And I make sure any service has a dependency on rclone, stops as well. I'd imagine if gives you a bad exit code, because it could not cleanly stop since there was access going on.
killing after unmounting didn't work, since the mount is unmounted so fuser doesn't know what mount is being talked about (even if the mount still has writes happening to it)
And then, if I'm killing writing processes off, then I'm losing data, so not great
SIGINT gives "ERROR : zz: vfs cache: restart download failed: failed to start downloader: failed to open downloader: vfs reader: failed to open source file: invalid seek position" on the next run, if I'm actively writing
SIGTERM doesn't cause cache issues as far as I can tell, so it seems to be graceful to a degree? if its a graceful shutdown, then it shouldn't show an error and exit code, unless the shutdown had an error. I might be a bit obtuse with this, but, it does result in systemd/journalctl telling me everything is on fire, which is a bit ugh
(and if I did tell systemd to ignore that exit-code, would that then hide actual errors in the future?)

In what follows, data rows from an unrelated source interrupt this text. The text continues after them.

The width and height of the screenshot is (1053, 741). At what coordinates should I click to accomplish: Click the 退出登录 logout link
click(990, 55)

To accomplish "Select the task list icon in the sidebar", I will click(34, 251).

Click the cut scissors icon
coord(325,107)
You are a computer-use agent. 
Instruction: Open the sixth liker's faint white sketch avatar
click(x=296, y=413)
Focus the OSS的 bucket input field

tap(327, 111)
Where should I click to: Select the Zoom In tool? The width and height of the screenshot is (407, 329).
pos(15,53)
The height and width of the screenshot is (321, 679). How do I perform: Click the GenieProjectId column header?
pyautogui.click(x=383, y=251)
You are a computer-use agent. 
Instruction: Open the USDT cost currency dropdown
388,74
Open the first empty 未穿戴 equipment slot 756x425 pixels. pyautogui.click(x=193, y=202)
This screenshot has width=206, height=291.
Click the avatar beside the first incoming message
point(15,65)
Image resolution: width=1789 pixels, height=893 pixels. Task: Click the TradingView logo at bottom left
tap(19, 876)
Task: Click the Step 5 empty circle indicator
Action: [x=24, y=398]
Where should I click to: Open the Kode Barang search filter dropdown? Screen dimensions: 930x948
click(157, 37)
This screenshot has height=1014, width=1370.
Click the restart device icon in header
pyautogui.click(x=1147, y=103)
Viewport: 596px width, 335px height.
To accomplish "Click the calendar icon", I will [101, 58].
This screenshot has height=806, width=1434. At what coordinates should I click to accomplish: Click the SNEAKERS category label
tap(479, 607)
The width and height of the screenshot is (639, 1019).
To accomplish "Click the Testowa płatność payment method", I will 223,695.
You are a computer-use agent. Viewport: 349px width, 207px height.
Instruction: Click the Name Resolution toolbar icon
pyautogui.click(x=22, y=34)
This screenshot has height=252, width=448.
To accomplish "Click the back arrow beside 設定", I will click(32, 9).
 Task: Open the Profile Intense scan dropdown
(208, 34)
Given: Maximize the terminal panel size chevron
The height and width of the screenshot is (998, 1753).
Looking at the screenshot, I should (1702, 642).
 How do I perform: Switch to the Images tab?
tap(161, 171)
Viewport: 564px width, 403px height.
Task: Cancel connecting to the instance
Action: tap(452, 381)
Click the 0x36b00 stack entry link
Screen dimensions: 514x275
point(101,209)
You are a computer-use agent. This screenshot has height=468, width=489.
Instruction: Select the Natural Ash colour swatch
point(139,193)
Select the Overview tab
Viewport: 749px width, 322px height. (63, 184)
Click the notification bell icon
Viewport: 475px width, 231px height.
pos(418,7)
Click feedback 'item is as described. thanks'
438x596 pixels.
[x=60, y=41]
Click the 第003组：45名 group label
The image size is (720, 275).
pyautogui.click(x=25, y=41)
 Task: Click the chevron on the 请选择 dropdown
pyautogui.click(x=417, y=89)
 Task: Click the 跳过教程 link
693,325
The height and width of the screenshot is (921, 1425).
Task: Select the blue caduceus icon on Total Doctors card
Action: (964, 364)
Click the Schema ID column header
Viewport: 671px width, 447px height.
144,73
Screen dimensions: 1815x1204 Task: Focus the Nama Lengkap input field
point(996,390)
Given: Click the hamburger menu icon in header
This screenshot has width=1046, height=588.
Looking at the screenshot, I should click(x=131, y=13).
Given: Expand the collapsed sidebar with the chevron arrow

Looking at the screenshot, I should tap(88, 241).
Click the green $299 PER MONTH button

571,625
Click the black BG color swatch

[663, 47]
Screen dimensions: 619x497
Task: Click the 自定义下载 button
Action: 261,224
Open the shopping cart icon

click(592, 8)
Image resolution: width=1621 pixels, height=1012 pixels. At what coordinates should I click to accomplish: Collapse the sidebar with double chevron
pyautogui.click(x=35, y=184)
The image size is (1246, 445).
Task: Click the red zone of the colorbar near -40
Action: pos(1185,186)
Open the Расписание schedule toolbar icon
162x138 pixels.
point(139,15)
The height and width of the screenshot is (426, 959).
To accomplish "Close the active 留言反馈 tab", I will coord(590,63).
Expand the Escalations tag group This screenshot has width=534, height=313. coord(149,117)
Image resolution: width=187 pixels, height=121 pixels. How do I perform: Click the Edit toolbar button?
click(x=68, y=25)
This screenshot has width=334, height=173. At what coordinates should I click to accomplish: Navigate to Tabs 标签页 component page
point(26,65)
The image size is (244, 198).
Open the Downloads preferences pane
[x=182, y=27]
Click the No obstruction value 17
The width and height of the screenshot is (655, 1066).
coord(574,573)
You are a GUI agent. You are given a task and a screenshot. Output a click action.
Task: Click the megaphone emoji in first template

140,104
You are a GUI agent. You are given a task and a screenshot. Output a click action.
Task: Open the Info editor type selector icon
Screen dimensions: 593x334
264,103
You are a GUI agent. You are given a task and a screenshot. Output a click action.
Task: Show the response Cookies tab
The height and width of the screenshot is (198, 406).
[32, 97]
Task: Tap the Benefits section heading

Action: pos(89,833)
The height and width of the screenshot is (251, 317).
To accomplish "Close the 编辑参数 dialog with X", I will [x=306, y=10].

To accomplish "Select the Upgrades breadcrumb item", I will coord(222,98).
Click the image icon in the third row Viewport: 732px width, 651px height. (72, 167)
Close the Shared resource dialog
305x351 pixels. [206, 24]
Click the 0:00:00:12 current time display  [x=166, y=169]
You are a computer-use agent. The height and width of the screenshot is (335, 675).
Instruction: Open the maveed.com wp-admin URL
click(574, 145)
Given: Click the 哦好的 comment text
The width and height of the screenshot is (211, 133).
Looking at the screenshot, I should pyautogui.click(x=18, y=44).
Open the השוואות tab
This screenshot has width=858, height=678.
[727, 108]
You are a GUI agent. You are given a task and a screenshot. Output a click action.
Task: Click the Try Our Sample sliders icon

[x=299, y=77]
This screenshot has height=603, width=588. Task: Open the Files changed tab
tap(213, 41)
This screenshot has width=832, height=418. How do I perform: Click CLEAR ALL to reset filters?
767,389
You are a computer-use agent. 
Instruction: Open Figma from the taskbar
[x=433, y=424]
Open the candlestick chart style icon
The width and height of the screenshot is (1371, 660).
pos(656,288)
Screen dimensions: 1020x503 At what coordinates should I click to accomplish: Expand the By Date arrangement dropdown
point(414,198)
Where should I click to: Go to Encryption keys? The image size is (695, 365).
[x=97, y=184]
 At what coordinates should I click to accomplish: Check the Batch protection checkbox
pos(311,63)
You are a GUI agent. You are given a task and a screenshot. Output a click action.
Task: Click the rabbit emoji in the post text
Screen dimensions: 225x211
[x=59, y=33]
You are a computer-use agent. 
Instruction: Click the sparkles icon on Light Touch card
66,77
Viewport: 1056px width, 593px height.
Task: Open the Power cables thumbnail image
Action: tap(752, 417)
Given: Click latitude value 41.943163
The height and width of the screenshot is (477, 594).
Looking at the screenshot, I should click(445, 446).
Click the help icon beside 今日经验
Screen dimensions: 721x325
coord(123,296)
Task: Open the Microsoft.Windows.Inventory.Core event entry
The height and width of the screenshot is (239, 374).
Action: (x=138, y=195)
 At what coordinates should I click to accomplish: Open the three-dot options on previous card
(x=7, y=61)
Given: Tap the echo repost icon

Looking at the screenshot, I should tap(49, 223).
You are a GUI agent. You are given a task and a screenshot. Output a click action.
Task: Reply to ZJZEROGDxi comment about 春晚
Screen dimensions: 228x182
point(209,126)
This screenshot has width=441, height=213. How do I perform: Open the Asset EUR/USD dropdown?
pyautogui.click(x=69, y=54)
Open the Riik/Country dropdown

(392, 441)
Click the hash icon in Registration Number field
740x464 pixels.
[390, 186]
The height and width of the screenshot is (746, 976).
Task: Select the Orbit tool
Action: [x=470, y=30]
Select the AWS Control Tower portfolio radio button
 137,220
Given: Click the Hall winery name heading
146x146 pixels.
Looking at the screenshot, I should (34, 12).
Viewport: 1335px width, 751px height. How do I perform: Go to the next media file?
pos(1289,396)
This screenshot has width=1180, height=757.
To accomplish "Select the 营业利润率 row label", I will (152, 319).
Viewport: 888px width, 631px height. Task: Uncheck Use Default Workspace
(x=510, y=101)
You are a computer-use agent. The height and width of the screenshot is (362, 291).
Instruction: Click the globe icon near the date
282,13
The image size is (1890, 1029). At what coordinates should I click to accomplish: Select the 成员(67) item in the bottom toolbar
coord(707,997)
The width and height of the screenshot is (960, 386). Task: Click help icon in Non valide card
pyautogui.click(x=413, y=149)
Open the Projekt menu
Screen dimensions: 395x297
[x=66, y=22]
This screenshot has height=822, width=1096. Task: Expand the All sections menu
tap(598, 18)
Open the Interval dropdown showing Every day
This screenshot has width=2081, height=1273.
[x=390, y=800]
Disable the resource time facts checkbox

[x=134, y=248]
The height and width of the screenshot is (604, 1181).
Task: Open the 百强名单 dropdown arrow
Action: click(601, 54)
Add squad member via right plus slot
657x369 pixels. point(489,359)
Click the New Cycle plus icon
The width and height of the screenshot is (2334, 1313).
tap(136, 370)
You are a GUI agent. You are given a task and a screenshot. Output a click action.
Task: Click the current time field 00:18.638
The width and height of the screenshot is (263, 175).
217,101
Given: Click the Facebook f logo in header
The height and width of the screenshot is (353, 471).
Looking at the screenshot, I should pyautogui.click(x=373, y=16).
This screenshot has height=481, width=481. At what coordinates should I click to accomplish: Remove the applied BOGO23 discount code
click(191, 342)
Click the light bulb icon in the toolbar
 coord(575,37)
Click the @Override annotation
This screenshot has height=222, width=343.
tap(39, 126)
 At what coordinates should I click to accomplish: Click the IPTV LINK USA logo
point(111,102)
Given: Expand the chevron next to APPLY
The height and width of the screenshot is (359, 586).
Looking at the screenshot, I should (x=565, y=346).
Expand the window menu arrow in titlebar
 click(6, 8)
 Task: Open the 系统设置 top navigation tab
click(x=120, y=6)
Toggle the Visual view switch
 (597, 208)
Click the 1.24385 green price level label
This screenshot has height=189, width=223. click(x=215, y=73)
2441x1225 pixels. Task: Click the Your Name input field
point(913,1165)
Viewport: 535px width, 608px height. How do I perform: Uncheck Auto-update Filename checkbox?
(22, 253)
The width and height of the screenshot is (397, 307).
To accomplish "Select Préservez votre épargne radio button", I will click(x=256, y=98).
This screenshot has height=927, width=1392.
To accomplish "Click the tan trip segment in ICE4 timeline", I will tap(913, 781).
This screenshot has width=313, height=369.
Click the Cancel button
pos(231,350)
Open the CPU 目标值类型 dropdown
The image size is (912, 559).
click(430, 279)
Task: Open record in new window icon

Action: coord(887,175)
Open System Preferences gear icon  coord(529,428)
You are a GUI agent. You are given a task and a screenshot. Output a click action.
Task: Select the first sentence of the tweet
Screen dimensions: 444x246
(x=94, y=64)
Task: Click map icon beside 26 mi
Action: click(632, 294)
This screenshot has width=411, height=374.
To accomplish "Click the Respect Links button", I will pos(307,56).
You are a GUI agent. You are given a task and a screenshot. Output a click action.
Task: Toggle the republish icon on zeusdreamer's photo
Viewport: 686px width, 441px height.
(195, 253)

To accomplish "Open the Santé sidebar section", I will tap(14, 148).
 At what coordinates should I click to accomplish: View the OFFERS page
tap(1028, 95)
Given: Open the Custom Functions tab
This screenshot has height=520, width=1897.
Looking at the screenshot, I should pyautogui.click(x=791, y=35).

I'm not quite sure what you are expecting to happen.
For my fuse/rclone mounts, I have requirements for all my services to I specifically do not have to kill the mount as you'll get into situations like you are talking about.
You have to stop all the other services before stopping the rclone that so the IO is clean.
It's much like having a regular mount as the OS won't let you unmount it if there is an active process against it, but with a normal mount, you can't kill it.
You have to quiet it by stopping all IO and then stop it. As I shared, I use require in my systemd.
I'm wanting a graceful shutdown, not a halt-the-planet shutdown
do not allow new opens, wait until all currently open files are closed, then cleanup and exit.
Noting that the lines you provided didn't solve: fuser -Mm returned nothing, so there were no procs interacting with the mount, and the error and exit code still occurred.
fusermount -uz prevented new writes, but doesn't stop pre-existing writes, so "After the commands configured in this option are run, it is implied that the service is stopped" from the systemd docs, which is not the case, fusermount -uz will almost always terminate before rclone does, so I'd have to maintain a separate rclone-mount-stop script to actually get it to close gracefully which... I just wanna use sigterm, please
What would be expected:
sigterm/sigint once: stops new opens, waits for currently opened files to be closed (if under systemd, requests additional closing time from systemd during this period, see EXTEND_TIMEOUT_USEC, cleans up and closes
sigterm/sigint twice: grabs what is given from any open files, cleans up and closes
If you are using systemd, you'd have requirements to ensure things do not stop out of order and you quiesce the mount point before stopping it.
The only time I'm using a SIGTERM/SIGINT means something bad happened and you still have to clean up the IO at some point be a reboot or some other process clean up.
If there isn't any IO going on, the fusermount will unmount cleanly and nothing else is required.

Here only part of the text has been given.